取り組む課題.
(a) 原文のうち「ワーニャが友人から「ママがで」から「描いた映画に取り組んでいる。」までを、両端も含めて一字一句そのまま書き写してください。
(b) 原文によると、監督がサンクトペテルブルグ映画テレビ大学を卒業したのは何年ですか。

原文.
+-------+

誰からも忘れ去られたような極寒の地にある孤児院。そこに集まった子供たち。彼ら は何を見ているのでしょうか。変わることのない日常、夢のような普通の暮らし・・・。主人公ワーニャが選んだのは、暮らし方ではなく本当のママに会うことでした。

ワーニャが友人から「ママができていいな」と言われたことに対し、「本当のママのほうがいい」というシーンがあります。暮らしよりも前に求めるべきことがある。それは「ほんとうの」ことなのだと彼は言っているかのようです。プロダクションノートに、放蕩息子のたとえを監督は持ち出していますが、この作品には現代が失っている大事な部分が底流にあるのだと思います。 (JS)








■監督:アンドレイ・クラフチューク:ANDREI KRAVCHUK
1962年にレニングラード(現サンクトペテルブルグ)で生まれる。レニングラード国立大学で数学と力学の学位を修得し1984年に卒業。1996年にサンクトペテルブルグ映画テレビ大学を卒業。脚本家で監督のユーリイ・フェティングとたびたびコンビを組み、ドキュメンタリーやテレビドラマの監督を始める。本作で劇場映画の監督デビュー。現在は、ボリシェヴィキ政府とのロシア内戦で、白軍の指揮を執ったアレクサンドル・コルチャーク提督(1873〜1920)を描いた映画に取り組んでいる。

+-------+

収集データ.
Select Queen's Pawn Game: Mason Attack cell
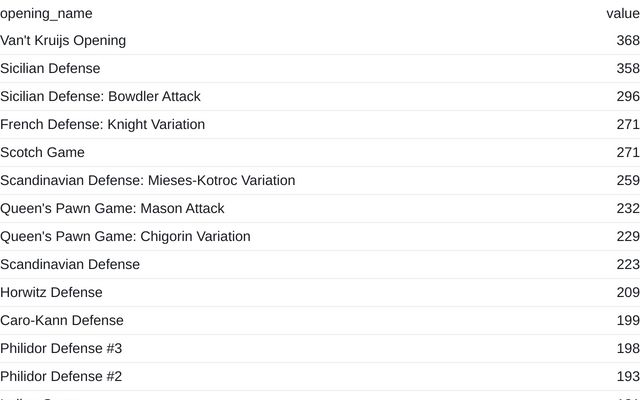The image size is (640, 400). click(112, 209)
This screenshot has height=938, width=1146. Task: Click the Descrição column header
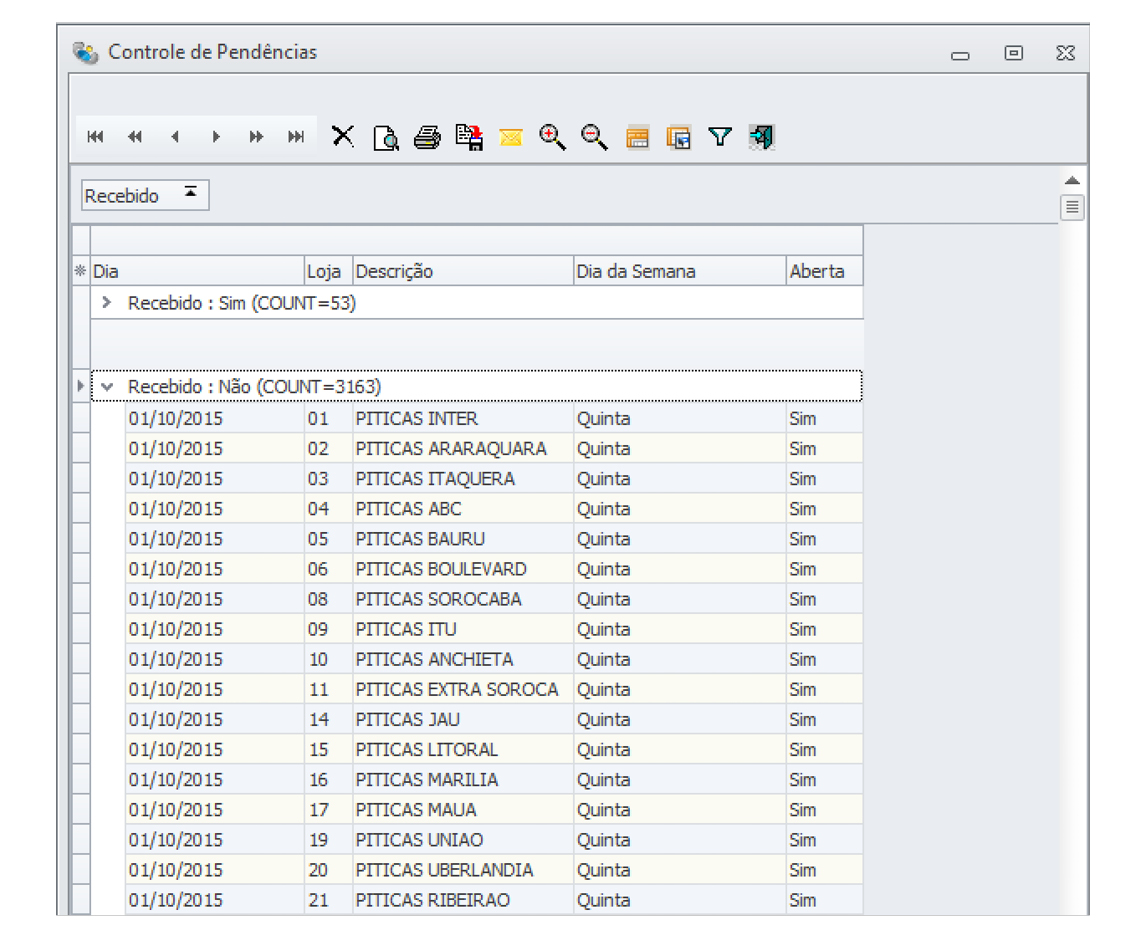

+-------+

課題別の解答.
(a)
ワーニャが友人から「ママができていいな」と言われたことに対し、「本当のママのほうがいい」というシーンがあります。暮らしよりも前に求めるべきことがある。それは「ほんとうの」ことなのだと彼は言っているかのようです。プロダクションノートに、放蕩息子のたとえを監督は持ち出していますが、この作品には現代が失っている大事な部分が底流にあるのだと思います。 (JS)








■監督:アンドレイ・クラフチューク:ANDREI KRAVCHUK
1962年にレニングラード(現サンクトペテルブルグ)で生まれる。レニングラード国立大学で数学と力学の学位を修得し1984年に卒業。1996年にサンクトペテルブルグ映画テレビ大学を卒業。脚本家で監督のユーリイ・フェティングとたびたびコンビを組み、ドキュメンタリーやテレビドラマの監督を始める。本作で劇場映画の監督デビュー。現在は、ボリシェヴィキ政府とのロシア内戦で、白軍の指揮を執ったアレクサンドル・コルチャーク提督(1873〜1920)を描いた映画に取り組んでいる。

(b) 1996年に卒業しました。